Sen. Richard Burr (R-N.C.), who chaired the Senate Intelligence Committee until stepping aside last month amid a federal probe into his stock trades, privately warned Johnson in December that going after Hunter Biden could aid Russian efforts to sow chaos and distrust in the U.S. political system. Burr’s temporary replacement as chairman, Sen. Marco Rubio (R-Fla.), has expressed similar concerns about Russian disinformation, though he has declined to specifically call out Johnson.

And the Intelligence Committee is notably in the dark about the investigations. “I just hope that, when all the facts come out, the committee’s not being unwittingly used by Russia,” Sen. Mark Warner (D-Va.), vice chairman of the Intelligence Committee, said in a brief interview.

Those tensions boiled over during a classified election security briefing in March, during which several Democratic senators confronted Johnson over his Biden investigation, POLITICO previously reported.

Johnson was accused of playing politics with national security and enabling a repeat of Russian interference in the presidential election, especially as he was initially relying on disputed pro-Russia Ukrainian sources of information. One of those sources, former Ukrainian diplomat Andrii Telizhenko, had leveled unsubstantiated allegations about coordination between the Ukrainian government and the Democratic National Committee during the 2016 campaign. Concerns over Telizhenko’s credibility prompted Johnson to scrap a scheduled subpoena vote for him in March.

And at least one committee member, Sen. Mitt Romney (R-Utah), said it’s “apparent on its face” that the Hunter Biden probe is politically motivated, given that the elder Biden is the Democratic presidential nominee.
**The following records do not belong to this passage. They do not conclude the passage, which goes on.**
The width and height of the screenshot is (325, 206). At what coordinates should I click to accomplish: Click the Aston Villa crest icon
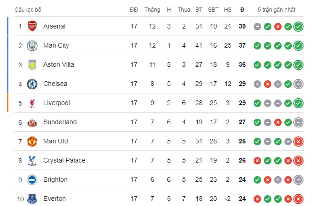tap(32, 64)
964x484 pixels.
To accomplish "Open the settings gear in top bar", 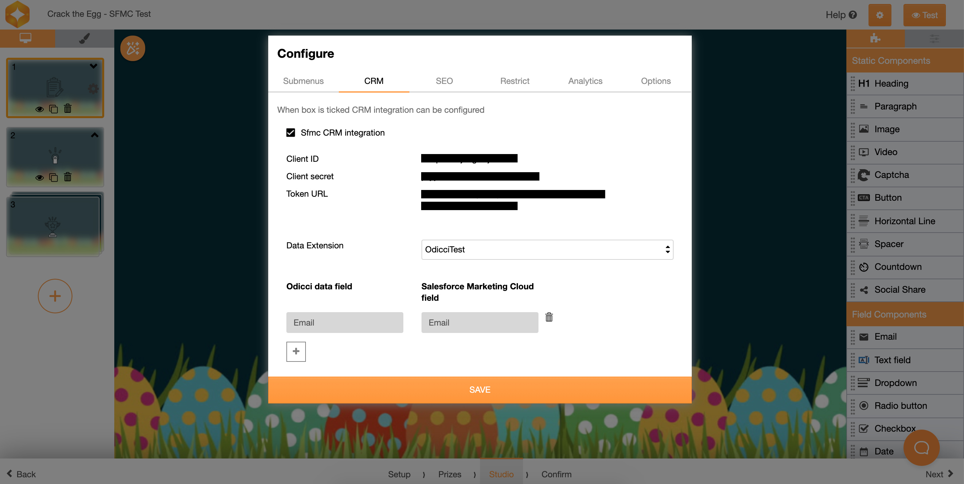I will [x=879, y=15].
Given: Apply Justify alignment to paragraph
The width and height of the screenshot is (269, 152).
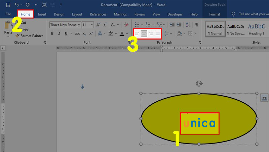Looking at the screenshot, I should pyautogui.click(x=157, y=33).
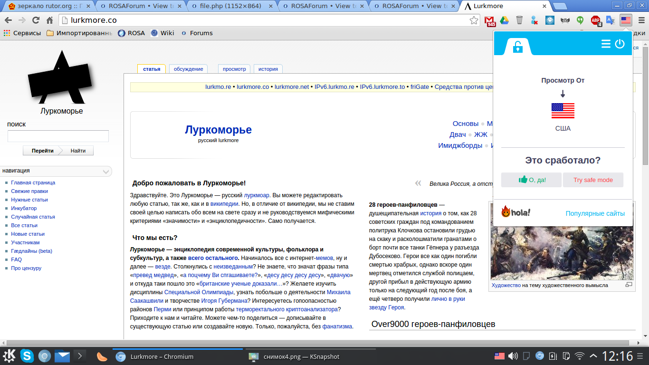Toggle the Hola unlock padlock tab

coord(517,46)
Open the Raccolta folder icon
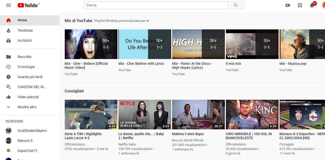This screenshot has width=325, height=160. [8, 57]
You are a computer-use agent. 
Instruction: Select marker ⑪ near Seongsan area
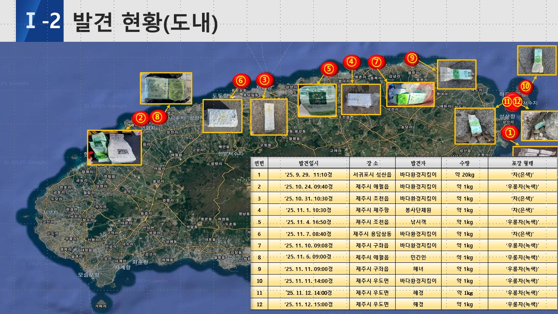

Romney chose his words carefully, declining to explain why he has voted for Johnson’s subpoena authorizations targeting former Obama officials despite his criticisms. When asked if Johnson is doing a good job, he declined to answer.

 “I’m not doing anybody’s bidding,” said Johnson, who has chaired the Senate Homeland Security and Governmental Affairs Committee since 2015.

In recent days, Senate Minority Leader Chuck Schumer (D-N.Y.) has dubbed the GOP the “conspiracy caucus” over its election year investigations, arguing that Republicans are more consumed with helping Trump get reelected than working to solve the country’s problems.

Rank-and-file Democrats have largely echoed that message, though some Democrats are privately frustrated that the party has not responded to the investigations more substantively. But Schatz suggested that it might not be breaking through the partisan jabs, which have become increasingly vitriolic.

“Let me just be as crystal clear as I can — nobody cares. I don’t think the public is paying any attention to this,” an animated Schatz said. “This is a fool’s errand for them, and my response is: ‘Meh.’”

Burgess Everett contributed to this report.